What it can do is provide structure, speed, continuity, and organization. It can help a human being gather, shape, and preserve material that might otherwise remain scattered or vanish entirely.
The Book Engine is therefore best understood as a practical framework, not a miracle machine.
Conclusion
The Human-AI Book Engine is built on a simple but powerful idea: artificial intelligence should not erase the human author; it should help the human author become readable, organized, preserved, and publishable.
At its best, the engine allows scattered human material to become a coherent book. It gives families a way to preserve elders. It gives survivors a way to structure grief. It gives independent authors a way to develop manuscripts efficiently.

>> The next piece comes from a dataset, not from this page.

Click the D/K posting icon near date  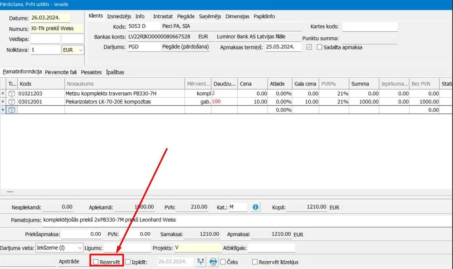coord(200,262)
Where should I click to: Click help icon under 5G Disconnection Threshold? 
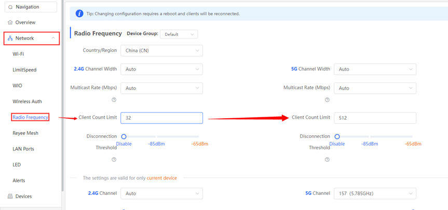tap(327, 160)
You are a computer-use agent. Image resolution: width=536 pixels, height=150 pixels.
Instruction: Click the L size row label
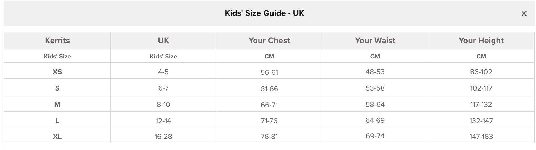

It gives communities a way to record memory before it disappears.
The essential components cannot be skipped.
The project needs a core premise.
It needs an emotional center.
It needs a reader promise.
It needs a book outline.
It needs a book bible.
It needs a secondary master document.
It needs storyboarding.
It needs voice calibration.
It needs revision.
It needs a publishing package.
Together, these components form a practical engine for transforming lived experience into durable written form.
The final purpose is not merely efficiency.
The purpose is preservation.
A person’s life should not disappear because nobody knew how to organize the stories. A family’s history should not vanish because nobody could afford a ghostwriter. A generation’s memory should not be lost because the tools arrived too late or were used too shallowly.
The Book Engine offers a method for doing the work now.
Ask the questions.
Record the answers.
Build the structure.
Preserve the voice.
Make the book.
Note
A companion paper, “The People’s LLM Book
Engine,” extends this framework into a public
guide for ordinary users who want to use
ChatGPT and other large language models to
write, organize, publish, and preserve their own
Work.
References
Swygert, John. The Human-AI Book Engine Working Method. Unpublished collaborative development notes, 2026.
Swygert, John. After The Breaking. Ivory Tower Publishing, 2026.
Swygert, John. After The Breaking: Book II — Living Through The After. Ivory Tower Publishing, 2026.
Swygert, John. The Bridge To The Long Gray Line: A Father, A Family, And A Life Not Wasted. Ivory Tower Publishing, 2026.